_What you are asked to do_
Write out the items below as a numbered list, skipping any blank lines.

_Data excerpts_
↓
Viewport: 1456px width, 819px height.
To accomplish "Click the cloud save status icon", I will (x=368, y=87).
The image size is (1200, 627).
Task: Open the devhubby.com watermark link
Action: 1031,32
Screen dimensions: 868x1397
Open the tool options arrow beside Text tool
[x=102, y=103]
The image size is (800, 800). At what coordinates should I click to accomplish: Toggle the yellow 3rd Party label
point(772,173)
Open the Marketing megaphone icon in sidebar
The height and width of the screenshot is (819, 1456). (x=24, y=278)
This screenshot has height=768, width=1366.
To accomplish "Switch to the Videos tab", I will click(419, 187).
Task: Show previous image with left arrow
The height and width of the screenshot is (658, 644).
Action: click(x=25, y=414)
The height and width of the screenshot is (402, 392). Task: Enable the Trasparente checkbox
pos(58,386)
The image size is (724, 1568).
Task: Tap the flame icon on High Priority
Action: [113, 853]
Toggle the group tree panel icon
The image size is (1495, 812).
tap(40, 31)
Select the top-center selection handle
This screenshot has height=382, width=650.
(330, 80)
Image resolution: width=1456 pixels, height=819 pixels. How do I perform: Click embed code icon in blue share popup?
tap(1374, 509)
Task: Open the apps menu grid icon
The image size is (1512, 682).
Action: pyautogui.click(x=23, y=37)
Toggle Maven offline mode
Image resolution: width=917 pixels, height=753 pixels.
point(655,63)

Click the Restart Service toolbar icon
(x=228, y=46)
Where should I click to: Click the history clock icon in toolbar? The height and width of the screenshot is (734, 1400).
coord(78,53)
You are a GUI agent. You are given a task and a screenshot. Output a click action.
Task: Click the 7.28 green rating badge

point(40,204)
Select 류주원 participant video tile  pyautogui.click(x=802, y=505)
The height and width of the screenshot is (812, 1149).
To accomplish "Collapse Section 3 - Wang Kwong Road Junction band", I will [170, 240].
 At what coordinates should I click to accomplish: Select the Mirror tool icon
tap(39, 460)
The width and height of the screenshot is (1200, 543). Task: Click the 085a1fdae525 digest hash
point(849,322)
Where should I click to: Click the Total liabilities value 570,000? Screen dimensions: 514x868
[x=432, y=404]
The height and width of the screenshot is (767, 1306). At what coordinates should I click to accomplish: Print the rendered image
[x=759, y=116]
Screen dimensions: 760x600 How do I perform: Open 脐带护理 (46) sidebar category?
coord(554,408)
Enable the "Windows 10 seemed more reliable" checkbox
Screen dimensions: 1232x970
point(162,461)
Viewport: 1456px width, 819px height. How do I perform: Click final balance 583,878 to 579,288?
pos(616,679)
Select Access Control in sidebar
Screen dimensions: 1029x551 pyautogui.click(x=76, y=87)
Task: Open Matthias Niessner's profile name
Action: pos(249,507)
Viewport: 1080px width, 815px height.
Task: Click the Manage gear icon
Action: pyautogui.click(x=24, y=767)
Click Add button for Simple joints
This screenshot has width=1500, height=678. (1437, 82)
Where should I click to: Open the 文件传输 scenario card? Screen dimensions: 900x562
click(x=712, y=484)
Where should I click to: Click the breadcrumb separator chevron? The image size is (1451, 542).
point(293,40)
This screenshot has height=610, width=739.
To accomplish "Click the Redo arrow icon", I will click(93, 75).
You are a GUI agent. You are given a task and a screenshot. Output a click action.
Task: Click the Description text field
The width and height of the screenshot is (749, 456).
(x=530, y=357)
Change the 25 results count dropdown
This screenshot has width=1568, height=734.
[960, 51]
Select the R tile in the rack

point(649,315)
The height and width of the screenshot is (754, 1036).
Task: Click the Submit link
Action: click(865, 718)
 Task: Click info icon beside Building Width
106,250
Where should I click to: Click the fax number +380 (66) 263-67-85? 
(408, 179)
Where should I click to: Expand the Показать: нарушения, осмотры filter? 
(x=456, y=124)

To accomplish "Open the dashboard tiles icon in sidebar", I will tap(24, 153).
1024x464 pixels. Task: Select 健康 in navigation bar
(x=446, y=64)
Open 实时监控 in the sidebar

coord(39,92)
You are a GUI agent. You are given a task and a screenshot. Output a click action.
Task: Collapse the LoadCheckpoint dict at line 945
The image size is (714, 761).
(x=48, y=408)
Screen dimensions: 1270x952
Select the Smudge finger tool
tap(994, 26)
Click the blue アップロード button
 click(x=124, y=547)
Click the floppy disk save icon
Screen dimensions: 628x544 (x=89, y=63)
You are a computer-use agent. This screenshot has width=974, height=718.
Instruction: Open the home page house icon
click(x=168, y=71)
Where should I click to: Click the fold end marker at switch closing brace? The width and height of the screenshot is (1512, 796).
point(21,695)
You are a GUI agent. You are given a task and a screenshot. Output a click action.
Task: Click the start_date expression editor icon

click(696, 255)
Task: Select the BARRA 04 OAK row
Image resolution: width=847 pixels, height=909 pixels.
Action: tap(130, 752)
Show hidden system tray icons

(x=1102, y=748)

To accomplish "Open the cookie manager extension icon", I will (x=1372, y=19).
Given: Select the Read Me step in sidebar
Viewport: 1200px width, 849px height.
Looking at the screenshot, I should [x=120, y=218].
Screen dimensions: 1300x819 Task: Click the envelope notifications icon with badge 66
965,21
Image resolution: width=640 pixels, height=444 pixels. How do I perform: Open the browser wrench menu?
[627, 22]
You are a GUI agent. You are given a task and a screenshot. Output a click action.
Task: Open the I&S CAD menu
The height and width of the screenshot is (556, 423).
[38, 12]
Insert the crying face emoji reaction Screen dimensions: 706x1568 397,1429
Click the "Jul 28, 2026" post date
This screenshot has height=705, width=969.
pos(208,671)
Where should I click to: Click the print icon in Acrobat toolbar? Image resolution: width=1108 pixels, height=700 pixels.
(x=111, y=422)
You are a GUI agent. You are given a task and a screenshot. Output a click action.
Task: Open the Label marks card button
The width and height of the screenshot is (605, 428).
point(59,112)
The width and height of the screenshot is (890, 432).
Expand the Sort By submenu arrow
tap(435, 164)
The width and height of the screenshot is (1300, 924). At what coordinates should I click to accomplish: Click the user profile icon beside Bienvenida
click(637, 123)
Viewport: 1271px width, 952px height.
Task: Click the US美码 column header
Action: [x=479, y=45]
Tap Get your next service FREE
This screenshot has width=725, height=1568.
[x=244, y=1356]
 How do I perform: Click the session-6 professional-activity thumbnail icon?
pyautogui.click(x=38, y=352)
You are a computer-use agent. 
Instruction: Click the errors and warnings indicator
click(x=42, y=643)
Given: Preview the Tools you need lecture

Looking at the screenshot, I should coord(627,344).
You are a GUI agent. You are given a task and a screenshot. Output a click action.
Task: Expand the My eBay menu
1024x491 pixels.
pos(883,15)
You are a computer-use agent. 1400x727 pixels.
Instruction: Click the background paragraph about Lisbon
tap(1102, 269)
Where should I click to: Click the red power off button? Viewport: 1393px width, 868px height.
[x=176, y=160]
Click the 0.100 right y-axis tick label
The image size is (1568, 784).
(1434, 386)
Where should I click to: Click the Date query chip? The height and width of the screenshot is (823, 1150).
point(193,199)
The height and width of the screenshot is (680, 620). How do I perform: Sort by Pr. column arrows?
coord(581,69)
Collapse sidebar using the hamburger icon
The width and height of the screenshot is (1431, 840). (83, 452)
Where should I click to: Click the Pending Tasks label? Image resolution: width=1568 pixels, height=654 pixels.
↑
_Exercise response_
1. Viewport: 1456px width, 819px height.
2. To accomplish "Click the cloud save status icon", I will (x=368, y=87).
3. The image size is (1200, 627).
4. Task: Open the devhubby.com watermark link
5. Action: 1031,32
6. Screen dimensions: 868x1397
7. Open the tool options arrow beside Text tool
8. [x=102, y=103]
9. The image size is (800, 800). At what coordinates should I click to accomplish: Toggle the yellow 3rd Party label
10. point(772,173)
11. Open the Marketing megaphone icon in sidebar
12. The height and width of the screenshot is (819, 1456). (x=24, y=278)
13. This screenshot has height=768, width=1366.
14. To accomplish "Switch to the Videos tab", I will click(419, 187).
15. Task: Show previous image with left arrow
16. The height and width of the screenshot is (658, 644).
17. Action: click(x=25, y=414)
18. The height and width of the screenshot is (402, 392). Task: Enable the Trasparente checkbox
19. pos(58,386)
20. The image size is (724, 1568).
21. Task: Tap the flame icon on High Priority
22. Action: [113, 853]
23. Toggle the group tree panel icon
24. The image size is (1495, 812).
25. tap(40, 31)
26. Select the top-center selection handle
27. This screenshot has height=382, width=650.
28. (330, 80)
29. Image resolution: width=1456 pixels, height=819 pixels. How do I perform: Click embed code icon in blue share popup?
30. tap(1374, 509)
31. Task: Open the apps menu grid icon
32. The image size is (1512, 682).
33. Action: pyautogui.click(x=23, y=37)
34. Toggle Maven offline mode
35. Image resolution: width=917 pixels, height=753 pixels.
36. point(655,63)
37. Click the Restart Service toolbar icon
38. (x=228, y=46)
39. Where should I click to: Click the history clock icon in toolbar? The height and width of the screenshot is (734, 1400).
40. coord(78,53)
41. You are a GUI agent. You are given a task and a screenshot. Output a click action.
42. Task: Click the 7.28 green rating badge
43. point(40,204)
44. Select 류주원 participant video tile  pyautogui.click(x=802, y=505)
45. The height and width of the screenshot is (812, 1149).
46. To accomplish "Collapse Section 3 - Wang Kwong Road Junction band", I will [170, 240].
47.  At what coordinates should I click to accomplish: Select the Mirror tool icon
48. tap(39, 460)
49. The width and height of the screenshot is (1200, 543). Task: Click the 085a1fdae525 digest hash
50. point(849,322)
51. Where should I click to: Click the Total liabilities value 570,000? Screen dimensions: 514x868
52. [x=432, y=404]
53. The height and width of the screenshot is (767, 1306). At what coordinates should I click to accomplish: Print the rendered image
54. [x=759, y=116]
55. Screen dimensions: 760x600 How do I perform: Open 脐带护理 (46) sidebar category?
56. coord(554,408)
57. Enable the "Windows 10 seemed more reliable" checkbox
58. Screen dimensions: 1232x970
59. point(162,461)
60. Viewport: 1456px width, 819px height. How do I perform: Click final balance 583,878 to 579,288?
61. pos(616,679)
62. Select Access Control in sidebar
63. Screen dimensions: 1029x551 pyautogui.click(x=76, y=87)
64. Task: Open Matthias Niessner's profile name
65. Action: pos(249,507)
66. Viewport: 1080px width, 815px height.
67. Task: Click the Manage gear icon
68. Action: pyautogui.click(x=24, y=767)
69. Click Add button for Simple joints
70. This screenshot has width=1500, height=678. (1437, 82)
71. Where should I click to: Open the 文件传输 scenario card? Screen dimensions: 900x562
72. click(x=712, y=484)
73. Where should I click to: Click the breadcrumb separator chevron? The image size is (1451, 542).
74. point(293,40)
75. This screenshot has height=610, width=739.
76. To accomplish "Click the Redo arrow icon", I will click(93, 75).
77. You are a GUI agent. You are given a task and a screenshot. Output a click action.
78. Task: Click the Description text field
79. The width and height of the screenshot is (749, 456).
80. (x=530, y=357)
81. Change the 25 results count dropdown
82. This screenshot has width=1568, height=734.
83. [960, 51]
84. Select the R tile in the rack
85. point(649,315)
86. The height and width of the screenshot is (754, 1036).
87. Task: Click the Submit link
88. Action: click(865, 718)
89.  Task: Click info icon beside Building Width
90. 106,250
91. Where should I click to: Click the fax number +380 (66) 263-67-85? 
92. (408, 179)
93. Where should I click to: Expand the Показать: нарушения, осмотры filter? 
94. (x=456, y=124)
95. To accomplish "Open the dashboard tiles icon in sidebar", I will tap(24, 153).
96. 1024x464 pixels. Task: Select 健康 in navigation bar
97. (x=446, y=64)
98. Open 实时监控 in the sidebar
99. coord(39,92)
100. You are a GUI agent. You are given a task and a screenshot. Output a click action.
101. Task: Collapse the LoadCheckpoint dict at line 945
102. The image size is (714, 761).
103. (x=48, y=408)
104. Screen dimensions: 1270x952
105. Select the Smudge finger tool
106. tap(994, 26)
107. Click the blue アップロード button
108.  click(x=124, y=547)
109. Click the floppy disk save icon
110. Screen dimensions: 628x544 (x=89, y=63)
111. You are a computer-use agent. This screenshot has width=974, height=718.
112. Instruction: Open the home page house icon
113. click(x=168, y=71)
114. Where should I click to: Click the fold end marker at switch closing brace? The width and height of the screenshot is (1512, 796).
115. point(21,695)
116. You are a GUI agent. You are given a task and a screenshot. Output a click action.
117. Task: Click the start_date expression editor icon
118. click(696, 255)
119. Task: Select the BARRA 04 OAK row
120. Image resolution: width=847 pixels, height=909 pixels.
121. Action: tap(130, 752)
122. Show hidden system tray icons
123. (x=1102, y=748)
124. To accomplish "Open the cookie manager extension icon", I will (x=1372, y=19).
125. Given: Select the Read Me step in sidebar
126. Viewport: 1200px width, 849px height.
127. Looking at the screenshot, I should [x=120, y=218].
128. Screen dimensions: 1300x819 Task: Click the envelope notifications icon with badge 66
129. 965,21
130. Image resolution: width=640 pixels, height=444 pixels. How do I perform: Open the browser wrench menu?
131. [627, 22]
132. You are a GUI agent. You are given a task and a screenshot. Output a click action.
133. Task: Open the I&S CAD menu
134. The height and width of the screenshot is (556, 423).
135. [38, 12]
136. Insert the crying face emoji reaction Screen dimensions: 706x1568 397,1429
137. Click the "Jul 28, 2026" post date
138. This screenshot has height=705, width=969.
139. pos(208,671)
140. Where should I click to: Click the print icon in Acrobat toolbar? Image resolution: width=1108 pixels, height=700 pixels.
141. (x=111, y=422)
142. You are a GUI agent. You are given a task and a screenshot. Output a click action.
143. Task: Open the Label marks card button
144. The width and height of the screenshot is (605, 428).
145. point(59,112)
146. The width and height of the screenshot is (890, 432).
147. Expand the Sort By submenu arrow
148. tap(435, 164)
149. The width and height of the screenshot is (1300, 924). At what coordinates should I click to accomplish: Click the user profile icon beside Bienvenida
150. click(637, 123)
151. Viewport: 1271px width, 952px height.
152. Task: Click the US美码 column header
153. Action: [x=479, y=45]
154. Tap Get your next service FREE
155. This screenshot has width=725, height=1568.
156. [x=244, y=1356]
157.  How do I perform: Click the session-6 professional-activity thumbnail icon?
158. pyautogui.click(x=38, y=352)
159. You are a computer-use agent. 
160. Instruction: Click the errors and warnings indicator
161. click(x=42, y=643)
162. Given: Preview the Tools you need lecture
163. Looking at the screenshot, I should coord(627,344).
164. You are a GUI agent. You are given a task and a screenshot. Output a click action.
165. Task: Expand the My eBay menu
166. 1024x491 pixels.
167. pos(883,15)
168. You are a computer-use agent. 1400x727 pixels.
169. Instruction: Click the background paragraph about Lisbon
170. tap(1102, 269)
171. Where should I click to: Click the red power off button? Viewport: 1393px width, 868px height.
172. [x=176, y=160]
173. Click the 0.100 right y-axis tick label
174. The image size is (1568, 784).
175. (1434, 386)
176. Where should I click to: Click the Date query chip? The height and width of the screenshot is (823, 1150).
177. point(193,199)
178. The height and width of the screenshot is (680, 620). How do I perform: Sort by Pr. column arrows?
179. coord(581,69)
180. Collapse sidebar using the hamburger icon
181. The width and height of the screenshot is (1431, 840). (83, 452)
182. Where should I click to: Click the Pending Tasks label? Image resolution: width=1568 pixels, height=654 pixels.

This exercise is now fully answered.